Beginning with the line that holds "At what coordinates" and ending with the last line of the entries below, copy every line exactly and nothing else, with the pictures left out.

━━━━━━

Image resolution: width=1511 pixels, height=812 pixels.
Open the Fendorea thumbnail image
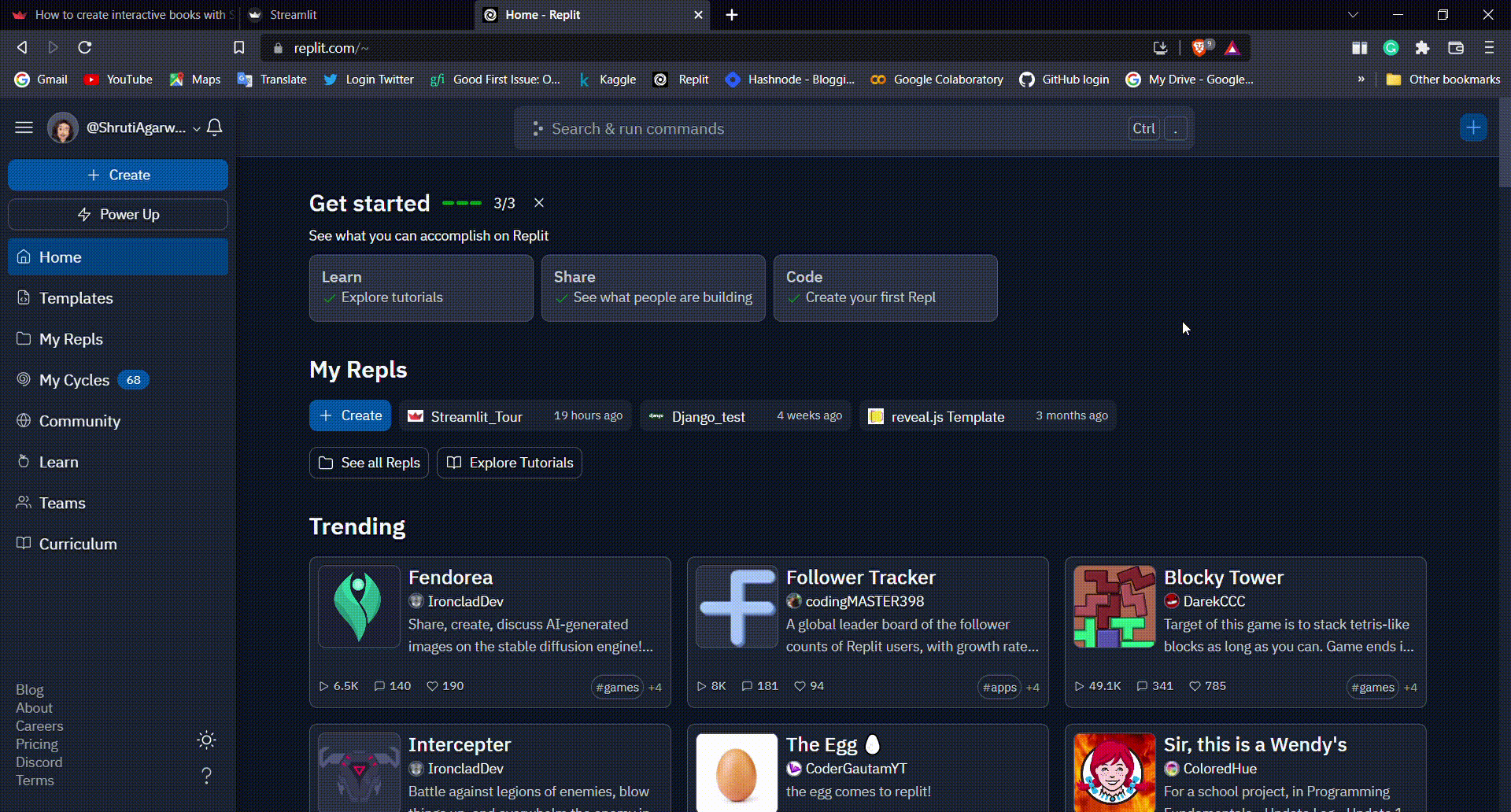coord(359,607)
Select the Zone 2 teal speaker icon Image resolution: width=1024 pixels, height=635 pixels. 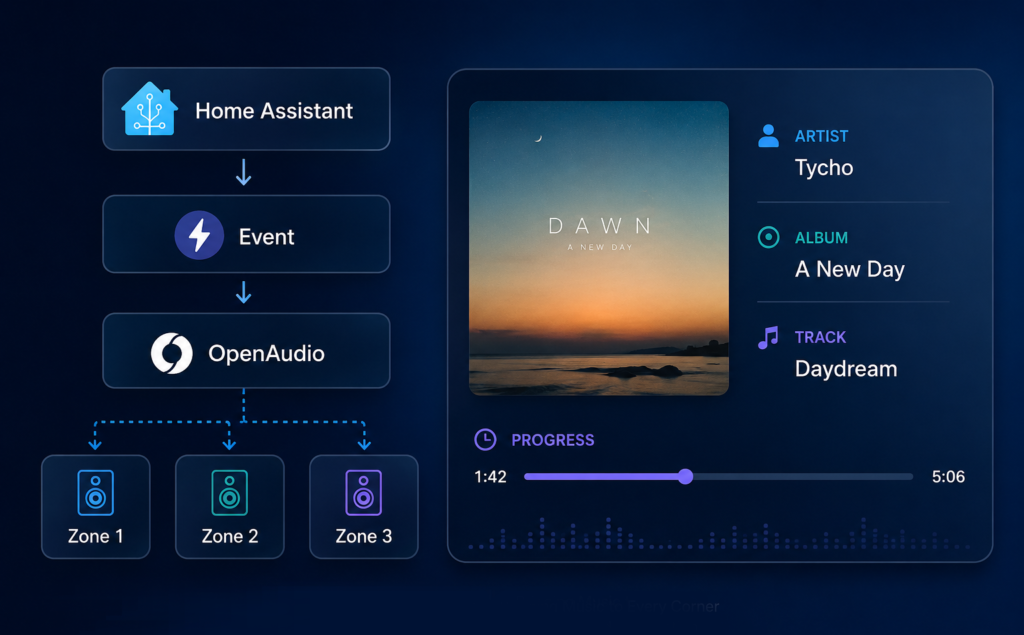(x=229, y=493)
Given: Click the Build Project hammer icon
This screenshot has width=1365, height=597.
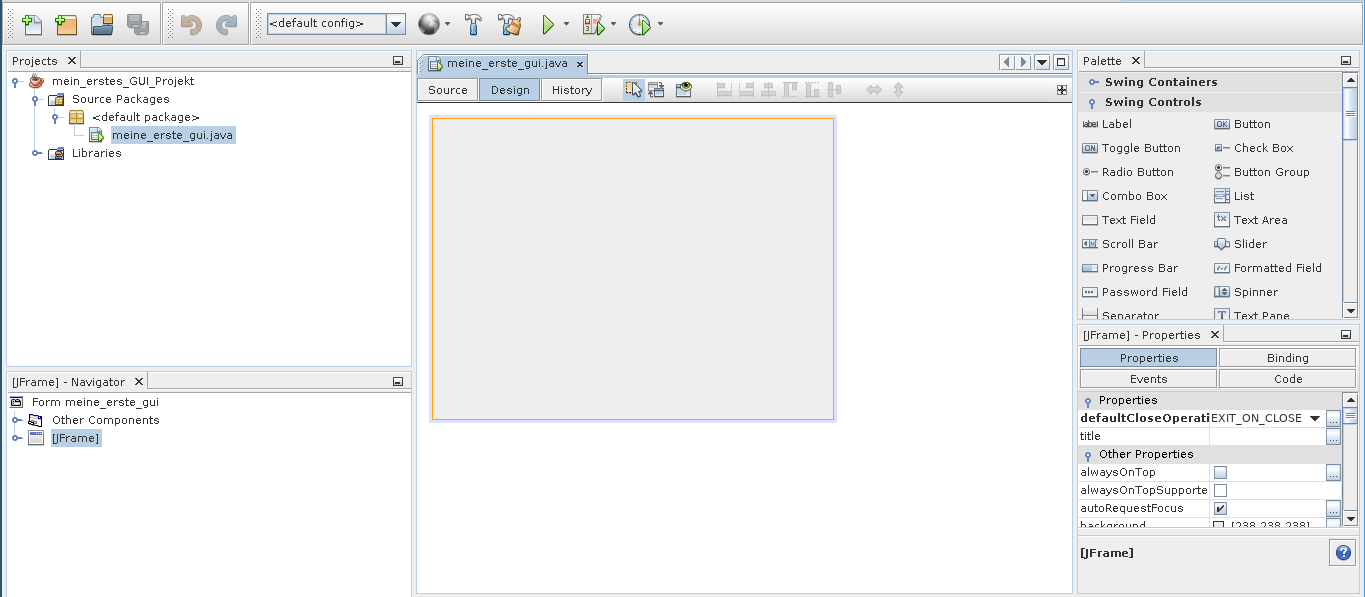Looking at the screenshot, I should point(474,24).
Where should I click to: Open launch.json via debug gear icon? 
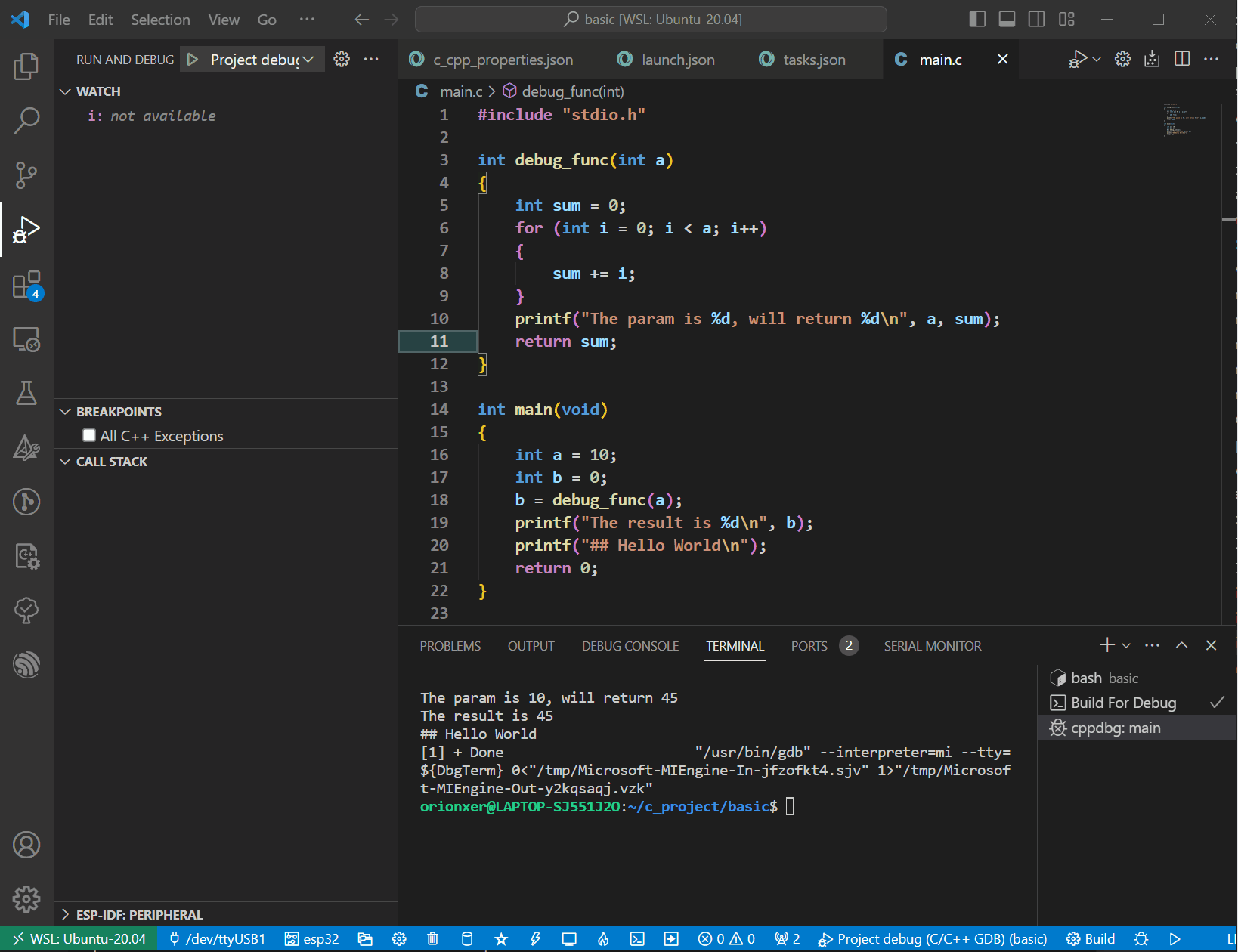(342, 59)
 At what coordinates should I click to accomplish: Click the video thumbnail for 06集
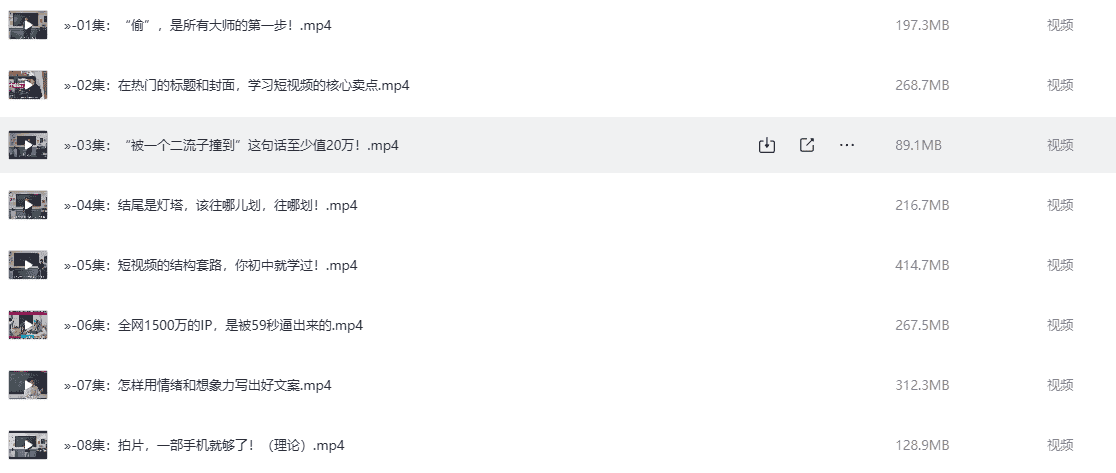(28, 325)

━━━━━━

THE ANSWER:
 At what coordinates should I click to accomplish: Click the video thumbnail for 06集
(28, 325)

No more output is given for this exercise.